La «Jeanne» raccroche. Lorsqu'elle accostera cet après-midi dans le port militaire de Brest, le pacha prononcera pour la dernière fois le traditionnel : «Terminé barre et machines.» Ce sera fini. Le navire- école de la Marine nationale va être désarmé après quarante-six ans de service sur les mers du globe.
Construite au début des années 60, la Jeanne-d'Arc est un vieux bateau - imaginez que vous rouliez encore en Renault 16 ou en Peugeot 204 - avec quelques kilomètres au compteur : 3,15 millions, l'équivalent de 80 tours du monde. Les marins et les mécaniciens ont eu fort à faire, surtout ces dernières années. Et, du coup, ils se sont payés de petits plaisirs sur le chemin du retour. Des pointes de vitesse.
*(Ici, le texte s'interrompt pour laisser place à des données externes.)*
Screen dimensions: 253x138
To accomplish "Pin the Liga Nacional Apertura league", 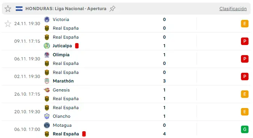I will click(x=112, y=9).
Dans la nuit de mardi au mercredi, au large du Cotentin, le porte-hélicoptères a filé 29,4 nœuds - près de 55 km/h.
Depuis six ans, pour économiser le potentiel de ses machines vieillissantes, la Jeanne n'utilisait plus que deux de ses quatre chaudières. Ce mode dit de «croisière» limite la vitesse à 18,5 nœuds, mais en réalité la Jeanne ne poussait plus au-delà d'un petit 15 nœuds (28 km/h).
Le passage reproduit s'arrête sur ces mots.